I’m thinking of devoting my Wednesday posts to topics on middles and ends. It seems only fair, since my Friday posts are exercises – and exercises are generally for the purpose of getting started. Beginnings get all the glory, with writing, and in some ways that makes sense. After all, nobody will get to the middle or end of your book if you don’t have a stand-out opening. Readers and agents judge you by your first few pages, your first few paragraphs, your first few sentences. I, myself, as a browser of books, have often put a book back after reading the first line.
However, there’s nothing more disappointing in the world of readership than a book that starts great and goes steadily (or abruptly) downhill from there. It’s frustrating, because the writer has gotten you invested in the story, convinced you to care about the characters, and lured you into taking the time and attention to find out What Happens Next, only to let you down. I hate it when I’m invested enough in a book that I can’t just stop reading it, but wish I could just stop reading it.
Like most avid readers, I have a hefty stack of titles I want to get around to, and if you hook me into reading your work, I expect something back for my investment. If I don’t get it, I’ll be disgusted with you as a writer, resent you for wasting my time, and I’ll never buy or recommend another of your books…ever. This is not the reader response an author wants, obviously.
The beginning’s job is to catch the attention of the reader and make them want to find out about the plot and the people in your story. Once you do that, you have an obligation to follow through with a middle that does its job well – being the story. That’s the middle’s job.

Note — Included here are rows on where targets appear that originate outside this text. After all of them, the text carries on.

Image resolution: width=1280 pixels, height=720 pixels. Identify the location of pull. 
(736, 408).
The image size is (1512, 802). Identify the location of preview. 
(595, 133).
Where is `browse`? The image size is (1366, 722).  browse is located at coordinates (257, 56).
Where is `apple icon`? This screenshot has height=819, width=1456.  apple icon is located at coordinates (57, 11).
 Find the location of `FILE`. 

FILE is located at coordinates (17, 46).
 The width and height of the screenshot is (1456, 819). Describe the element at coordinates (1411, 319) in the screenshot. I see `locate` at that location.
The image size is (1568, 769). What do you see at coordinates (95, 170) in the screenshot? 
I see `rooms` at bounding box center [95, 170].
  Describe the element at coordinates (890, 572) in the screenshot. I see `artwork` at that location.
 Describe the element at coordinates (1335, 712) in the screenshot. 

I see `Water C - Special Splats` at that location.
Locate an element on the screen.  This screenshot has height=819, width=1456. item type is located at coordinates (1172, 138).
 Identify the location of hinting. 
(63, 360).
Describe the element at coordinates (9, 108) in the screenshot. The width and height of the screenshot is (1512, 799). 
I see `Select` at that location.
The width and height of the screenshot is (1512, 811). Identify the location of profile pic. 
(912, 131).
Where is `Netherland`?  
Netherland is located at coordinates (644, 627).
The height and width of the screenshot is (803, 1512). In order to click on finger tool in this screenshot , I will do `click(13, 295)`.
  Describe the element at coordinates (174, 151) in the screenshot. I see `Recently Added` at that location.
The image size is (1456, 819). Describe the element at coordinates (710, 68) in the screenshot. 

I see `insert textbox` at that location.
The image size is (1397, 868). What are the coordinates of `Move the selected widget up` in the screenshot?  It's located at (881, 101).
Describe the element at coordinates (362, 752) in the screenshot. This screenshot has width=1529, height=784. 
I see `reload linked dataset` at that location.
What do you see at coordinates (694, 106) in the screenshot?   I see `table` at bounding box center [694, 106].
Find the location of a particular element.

All the elements of being the story (questions raised and answered, intrigue and tension built and relieved, complications arising and being overcome (or not), downfalls suffered, redemptions achieved) have to work together to advance your plot in a way that holds the reader’s attention. It isn’t enough to have an interesting plot. You have to have the storytelling skills to tell it in an interesting way. I’ve read a few books, actually, that I loved in spite of a weak plot simply because they were told in a way that kept me turning the pages, thirsty for more, curious about the characters’ next moves.
Which leaves, of course, the end. Last but not least, dear ending. You are just as important as the beginning, except during the slush pile years. The ending’s job, then, is to be the payoff. Yes, it’s there to wrap things up, but just tying up your loose ends or saying Happily Ever After may not be enough.
True, there are some genres we expect a certain type of ending from – horror usually ends with a twist or a final scare, sometimes the gruesome death of a character who thought he/she had gotten away; romance is often the happily-ever-after scenario; a series will sometimes set up the conflict for the next novel; etc.
Specifics aside, however, I think what makes for a truly great ending is this:
- A sense of how things have changed, especially in the characters’ internal landscapes. A sense of how far things have come or how far things have gone.
- A sort of Zen acknowledgement that things began in a status quo and that things will return to a status quo, even if the new status quo is entirely different from the old.
- A payoff worthy of the journey, whether your book is a wild adventure or an introspective/interpersonal struggle. A payoff that suits the story, too. Don’t get melodramatic if the rest of the book was low-key and subtle. Don’t have a drawn-out, ho-hum ending to a book full of explosions and gunslinging. Don’t kill someone off arbitrarily just to end on a poignant note if the rest of your book was light-hearted.